My room mates have an Exo-Terra terrarium they aren't using and said I could have (more like I told them I was taking it and they didn't argue, just shrugged and went back to their own business hahaha) and I was wondering what I could put in it? It is 12x12 and 18in tall, so it isn't very big and the front opens. 

I would like something more active in the day, and I would like to handle it sometimes, however I realize the cage is small and I may not be able to get exactly what I want, so I would like to hear suggestions as to what can live in there for its life or close to. 

No bugs, except maybe a mantis if they can live in a cage that small, I can't deal with more than 6 legs hahaha.


----------



## Thalatte (Sep 19, 2013)

Really the only thing that fits in cages that small are dart frogs and other species that dont require heat gradients. 
Or maybe another species of frog that is inactive like a pacman maybe?


----------



## jjsull33 (Sep 19, 2013)

I figured the list was not long, I just feel like it shouldn't be sitting there empty haha. Any small lizards that can live in there?


----------



## TommyZ (Sep 19, 2013)

Maybe those lil Anoles or something? There probably are cooler lizards than Anoles though..

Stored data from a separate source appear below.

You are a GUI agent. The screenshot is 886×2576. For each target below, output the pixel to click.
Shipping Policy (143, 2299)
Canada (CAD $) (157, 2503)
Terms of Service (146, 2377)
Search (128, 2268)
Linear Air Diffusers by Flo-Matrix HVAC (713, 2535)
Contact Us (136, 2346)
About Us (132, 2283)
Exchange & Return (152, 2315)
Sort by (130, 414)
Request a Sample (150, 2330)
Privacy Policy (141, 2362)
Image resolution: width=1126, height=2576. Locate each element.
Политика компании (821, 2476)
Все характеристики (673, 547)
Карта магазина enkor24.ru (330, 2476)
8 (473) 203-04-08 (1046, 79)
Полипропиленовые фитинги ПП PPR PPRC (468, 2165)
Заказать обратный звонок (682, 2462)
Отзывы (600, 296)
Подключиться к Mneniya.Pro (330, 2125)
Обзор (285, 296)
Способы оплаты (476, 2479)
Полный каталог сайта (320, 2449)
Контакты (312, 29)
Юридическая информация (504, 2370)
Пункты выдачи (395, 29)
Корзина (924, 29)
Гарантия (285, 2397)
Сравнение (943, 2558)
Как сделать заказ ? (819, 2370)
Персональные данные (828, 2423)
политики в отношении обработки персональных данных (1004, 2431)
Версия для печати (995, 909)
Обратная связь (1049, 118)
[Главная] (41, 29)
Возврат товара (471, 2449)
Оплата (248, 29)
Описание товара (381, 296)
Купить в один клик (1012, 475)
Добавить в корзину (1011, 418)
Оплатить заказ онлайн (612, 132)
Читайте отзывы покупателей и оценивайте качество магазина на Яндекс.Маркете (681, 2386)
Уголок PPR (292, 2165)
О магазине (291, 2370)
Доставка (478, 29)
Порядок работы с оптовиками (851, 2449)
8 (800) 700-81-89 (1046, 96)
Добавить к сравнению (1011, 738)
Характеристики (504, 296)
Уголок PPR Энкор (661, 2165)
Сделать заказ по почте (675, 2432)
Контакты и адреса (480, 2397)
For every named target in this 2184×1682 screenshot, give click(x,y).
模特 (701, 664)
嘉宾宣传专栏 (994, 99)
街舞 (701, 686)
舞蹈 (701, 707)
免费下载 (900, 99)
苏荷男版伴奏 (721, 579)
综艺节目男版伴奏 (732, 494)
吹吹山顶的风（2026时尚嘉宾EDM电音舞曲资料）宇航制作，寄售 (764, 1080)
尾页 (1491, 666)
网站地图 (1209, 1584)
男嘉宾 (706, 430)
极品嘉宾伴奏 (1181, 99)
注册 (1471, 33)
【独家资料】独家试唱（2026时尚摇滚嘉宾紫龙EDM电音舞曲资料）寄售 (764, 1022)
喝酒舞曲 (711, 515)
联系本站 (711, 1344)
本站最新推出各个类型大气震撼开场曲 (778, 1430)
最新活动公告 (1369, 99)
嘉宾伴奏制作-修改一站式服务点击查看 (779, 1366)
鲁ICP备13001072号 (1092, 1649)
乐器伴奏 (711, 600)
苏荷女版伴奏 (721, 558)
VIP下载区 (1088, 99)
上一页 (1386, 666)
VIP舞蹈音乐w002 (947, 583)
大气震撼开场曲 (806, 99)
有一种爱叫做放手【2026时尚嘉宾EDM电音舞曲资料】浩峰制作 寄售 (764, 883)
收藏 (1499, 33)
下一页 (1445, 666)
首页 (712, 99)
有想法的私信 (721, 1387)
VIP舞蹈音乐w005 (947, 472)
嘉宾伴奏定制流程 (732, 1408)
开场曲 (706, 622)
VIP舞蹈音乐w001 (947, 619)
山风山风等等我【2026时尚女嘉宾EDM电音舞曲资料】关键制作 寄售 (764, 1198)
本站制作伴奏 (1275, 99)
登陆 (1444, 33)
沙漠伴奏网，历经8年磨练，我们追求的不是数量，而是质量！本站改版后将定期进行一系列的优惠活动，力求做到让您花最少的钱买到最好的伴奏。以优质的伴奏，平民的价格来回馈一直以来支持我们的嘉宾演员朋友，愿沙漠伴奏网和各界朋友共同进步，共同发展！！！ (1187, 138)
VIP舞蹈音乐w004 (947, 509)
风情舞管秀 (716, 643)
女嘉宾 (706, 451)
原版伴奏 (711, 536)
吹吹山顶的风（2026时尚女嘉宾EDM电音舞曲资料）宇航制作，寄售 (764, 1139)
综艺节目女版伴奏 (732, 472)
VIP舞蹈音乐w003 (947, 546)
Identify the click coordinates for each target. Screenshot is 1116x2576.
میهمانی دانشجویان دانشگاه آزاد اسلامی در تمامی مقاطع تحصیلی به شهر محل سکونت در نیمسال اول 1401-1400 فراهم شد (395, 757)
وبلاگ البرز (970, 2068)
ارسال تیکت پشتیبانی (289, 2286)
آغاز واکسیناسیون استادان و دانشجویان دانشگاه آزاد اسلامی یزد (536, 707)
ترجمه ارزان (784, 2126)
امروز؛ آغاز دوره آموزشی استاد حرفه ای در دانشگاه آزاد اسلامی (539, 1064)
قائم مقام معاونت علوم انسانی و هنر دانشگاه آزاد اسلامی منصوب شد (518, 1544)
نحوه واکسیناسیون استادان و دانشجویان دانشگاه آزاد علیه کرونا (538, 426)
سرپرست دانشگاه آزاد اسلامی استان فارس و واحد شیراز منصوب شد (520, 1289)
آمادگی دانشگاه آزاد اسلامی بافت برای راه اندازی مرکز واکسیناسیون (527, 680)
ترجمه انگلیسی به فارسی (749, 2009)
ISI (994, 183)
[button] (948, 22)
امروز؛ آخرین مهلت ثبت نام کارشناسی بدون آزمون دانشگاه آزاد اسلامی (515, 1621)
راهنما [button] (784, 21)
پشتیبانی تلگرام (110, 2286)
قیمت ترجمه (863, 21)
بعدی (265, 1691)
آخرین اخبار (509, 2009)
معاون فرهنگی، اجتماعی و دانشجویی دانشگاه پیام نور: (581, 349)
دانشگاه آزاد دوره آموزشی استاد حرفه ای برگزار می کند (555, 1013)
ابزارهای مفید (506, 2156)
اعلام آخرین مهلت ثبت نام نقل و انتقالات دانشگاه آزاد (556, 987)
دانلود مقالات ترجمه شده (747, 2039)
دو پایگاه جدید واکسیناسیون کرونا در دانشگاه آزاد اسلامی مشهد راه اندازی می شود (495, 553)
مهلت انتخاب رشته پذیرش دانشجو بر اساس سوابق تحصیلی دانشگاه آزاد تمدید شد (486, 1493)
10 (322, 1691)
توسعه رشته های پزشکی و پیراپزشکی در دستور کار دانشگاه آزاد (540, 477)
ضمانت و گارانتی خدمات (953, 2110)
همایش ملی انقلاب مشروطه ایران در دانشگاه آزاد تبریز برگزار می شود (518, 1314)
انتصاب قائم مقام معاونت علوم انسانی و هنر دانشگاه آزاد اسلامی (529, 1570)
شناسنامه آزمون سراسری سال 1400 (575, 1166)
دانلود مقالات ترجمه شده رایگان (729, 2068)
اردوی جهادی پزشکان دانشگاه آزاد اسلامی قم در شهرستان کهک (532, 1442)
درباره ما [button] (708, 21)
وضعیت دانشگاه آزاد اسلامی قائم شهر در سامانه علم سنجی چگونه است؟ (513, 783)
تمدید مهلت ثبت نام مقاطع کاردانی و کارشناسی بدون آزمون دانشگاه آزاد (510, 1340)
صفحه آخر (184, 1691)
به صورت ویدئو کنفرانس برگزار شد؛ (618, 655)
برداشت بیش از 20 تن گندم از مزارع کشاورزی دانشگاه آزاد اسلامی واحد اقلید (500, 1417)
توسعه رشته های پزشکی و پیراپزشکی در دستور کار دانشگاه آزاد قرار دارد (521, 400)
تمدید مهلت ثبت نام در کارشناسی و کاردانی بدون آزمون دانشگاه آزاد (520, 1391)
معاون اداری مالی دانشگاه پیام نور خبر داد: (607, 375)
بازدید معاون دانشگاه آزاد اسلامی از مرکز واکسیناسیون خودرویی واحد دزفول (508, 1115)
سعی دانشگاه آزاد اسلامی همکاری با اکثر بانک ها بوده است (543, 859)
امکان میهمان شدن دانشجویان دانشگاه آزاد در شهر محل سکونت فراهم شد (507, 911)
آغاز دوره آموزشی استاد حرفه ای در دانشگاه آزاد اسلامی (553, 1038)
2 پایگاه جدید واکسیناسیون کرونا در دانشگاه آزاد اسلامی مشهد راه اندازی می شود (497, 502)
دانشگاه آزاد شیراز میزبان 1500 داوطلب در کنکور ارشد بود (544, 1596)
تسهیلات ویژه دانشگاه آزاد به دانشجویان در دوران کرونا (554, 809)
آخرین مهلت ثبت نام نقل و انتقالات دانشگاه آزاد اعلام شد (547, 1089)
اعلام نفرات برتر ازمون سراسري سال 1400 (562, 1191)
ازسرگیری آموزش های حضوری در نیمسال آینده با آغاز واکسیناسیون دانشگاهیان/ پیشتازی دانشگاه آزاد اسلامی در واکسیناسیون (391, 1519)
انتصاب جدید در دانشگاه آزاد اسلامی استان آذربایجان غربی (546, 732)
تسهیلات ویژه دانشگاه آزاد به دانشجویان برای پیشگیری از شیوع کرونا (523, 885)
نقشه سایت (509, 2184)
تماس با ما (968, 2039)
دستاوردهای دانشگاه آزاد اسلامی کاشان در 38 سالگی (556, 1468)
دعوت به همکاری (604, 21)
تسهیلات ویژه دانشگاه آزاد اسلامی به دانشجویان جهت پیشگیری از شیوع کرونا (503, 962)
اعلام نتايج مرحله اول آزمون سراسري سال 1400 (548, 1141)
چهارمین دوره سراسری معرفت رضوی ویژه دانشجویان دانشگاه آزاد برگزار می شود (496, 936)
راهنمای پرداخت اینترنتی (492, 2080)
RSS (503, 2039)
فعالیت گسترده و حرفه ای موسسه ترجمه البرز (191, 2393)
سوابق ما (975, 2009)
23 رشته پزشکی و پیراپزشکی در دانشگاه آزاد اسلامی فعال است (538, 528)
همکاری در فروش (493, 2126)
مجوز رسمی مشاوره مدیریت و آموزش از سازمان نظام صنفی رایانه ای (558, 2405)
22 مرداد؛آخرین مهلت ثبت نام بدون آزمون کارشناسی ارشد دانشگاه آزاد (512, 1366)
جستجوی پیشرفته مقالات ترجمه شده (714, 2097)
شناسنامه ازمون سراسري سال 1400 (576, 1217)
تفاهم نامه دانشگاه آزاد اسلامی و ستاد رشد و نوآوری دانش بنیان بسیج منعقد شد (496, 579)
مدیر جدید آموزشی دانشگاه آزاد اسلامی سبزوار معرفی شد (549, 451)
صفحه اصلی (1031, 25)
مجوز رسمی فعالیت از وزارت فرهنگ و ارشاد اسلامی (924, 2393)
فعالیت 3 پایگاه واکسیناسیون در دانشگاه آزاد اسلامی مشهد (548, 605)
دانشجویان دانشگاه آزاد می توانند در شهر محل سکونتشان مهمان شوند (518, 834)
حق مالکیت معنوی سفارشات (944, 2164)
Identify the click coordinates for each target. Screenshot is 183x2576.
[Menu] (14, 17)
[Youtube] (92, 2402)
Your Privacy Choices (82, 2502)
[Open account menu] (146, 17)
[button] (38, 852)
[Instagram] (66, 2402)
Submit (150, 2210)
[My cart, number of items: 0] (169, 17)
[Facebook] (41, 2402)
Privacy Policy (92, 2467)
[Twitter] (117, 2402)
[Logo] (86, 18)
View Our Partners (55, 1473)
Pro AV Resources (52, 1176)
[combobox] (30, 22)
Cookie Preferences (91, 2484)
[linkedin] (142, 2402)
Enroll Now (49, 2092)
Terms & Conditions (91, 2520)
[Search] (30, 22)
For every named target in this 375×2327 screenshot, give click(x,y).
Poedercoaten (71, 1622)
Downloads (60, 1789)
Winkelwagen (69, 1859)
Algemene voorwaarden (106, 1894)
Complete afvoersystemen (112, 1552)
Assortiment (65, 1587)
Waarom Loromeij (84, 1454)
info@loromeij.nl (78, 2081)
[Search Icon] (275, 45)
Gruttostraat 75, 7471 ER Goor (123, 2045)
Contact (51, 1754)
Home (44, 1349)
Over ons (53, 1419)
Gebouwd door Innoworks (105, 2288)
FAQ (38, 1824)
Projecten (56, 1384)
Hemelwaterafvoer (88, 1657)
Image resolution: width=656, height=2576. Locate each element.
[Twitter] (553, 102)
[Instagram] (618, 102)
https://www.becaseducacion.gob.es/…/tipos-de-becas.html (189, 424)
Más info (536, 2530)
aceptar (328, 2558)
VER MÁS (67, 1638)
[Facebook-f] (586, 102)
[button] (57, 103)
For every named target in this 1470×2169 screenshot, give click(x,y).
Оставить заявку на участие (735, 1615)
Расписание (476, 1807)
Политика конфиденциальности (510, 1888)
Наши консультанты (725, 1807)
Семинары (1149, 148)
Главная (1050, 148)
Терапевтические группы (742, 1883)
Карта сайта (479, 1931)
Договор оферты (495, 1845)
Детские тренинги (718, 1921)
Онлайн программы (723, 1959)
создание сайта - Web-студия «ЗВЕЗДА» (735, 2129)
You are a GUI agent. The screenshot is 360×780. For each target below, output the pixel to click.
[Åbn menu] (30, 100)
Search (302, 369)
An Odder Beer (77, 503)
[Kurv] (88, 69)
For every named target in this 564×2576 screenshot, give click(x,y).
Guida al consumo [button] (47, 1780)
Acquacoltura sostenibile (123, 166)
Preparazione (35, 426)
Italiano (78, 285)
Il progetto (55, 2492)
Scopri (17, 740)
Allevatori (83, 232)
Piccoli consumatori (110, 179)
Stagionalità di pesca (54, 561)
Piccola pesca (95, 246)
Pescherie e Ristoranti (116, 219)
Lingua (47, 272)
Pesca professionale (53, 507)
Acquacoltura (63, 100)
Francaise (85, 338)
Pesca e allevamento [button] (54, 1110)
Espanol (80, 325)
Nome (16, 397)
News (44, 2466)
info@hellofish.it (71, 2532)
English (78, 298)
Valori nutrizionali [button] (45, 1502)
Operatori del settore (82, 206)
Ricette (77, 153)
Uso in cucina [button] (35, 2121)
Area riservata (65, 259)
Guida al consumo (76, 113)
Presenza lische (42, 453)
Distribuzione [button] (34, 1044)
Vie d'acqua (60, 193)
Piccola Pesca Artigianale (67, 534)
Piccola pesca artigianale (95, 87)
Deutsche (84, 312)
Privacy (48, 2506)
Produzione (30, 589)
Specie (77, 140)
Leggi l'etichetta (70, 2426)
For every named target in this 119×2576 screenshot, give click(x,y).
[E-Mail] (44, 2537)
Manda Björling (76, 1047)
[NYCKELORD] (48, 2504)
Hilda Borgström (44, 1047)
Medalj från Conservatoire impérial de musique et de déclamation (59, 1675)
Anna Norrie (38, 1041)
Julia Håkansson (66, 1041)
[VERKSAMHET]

Sent from my SCH-I535 using TortForum mobile app


----------



## nate.mann (Dec 12, 2013)

crested geckos..an adult could easily and happily live in there. easy to care for too.


----------



## Tom (Dec 12, 2013)

DUDE! Perfect for one of those salcutta tortoises. They only grow to the size of their enclosure, so you could have a mini. Sort of like a bonsai tortoise.


----------



## mcory (Dec 12, 2013)

Geckos!!!


----------



## T33's Torts (Dec 12, 2013)

*Re: RE: What can live in an exo-terra*



Tom said:


> DUDE! Perfect for one of those salcutta tortoises. They only grow to the size of their enclosure, so you could have a mini. Sort of like a bonsai tortoise.



You're hilarious!! I was literally laughing out loud! Only tortoise people would understand.


----------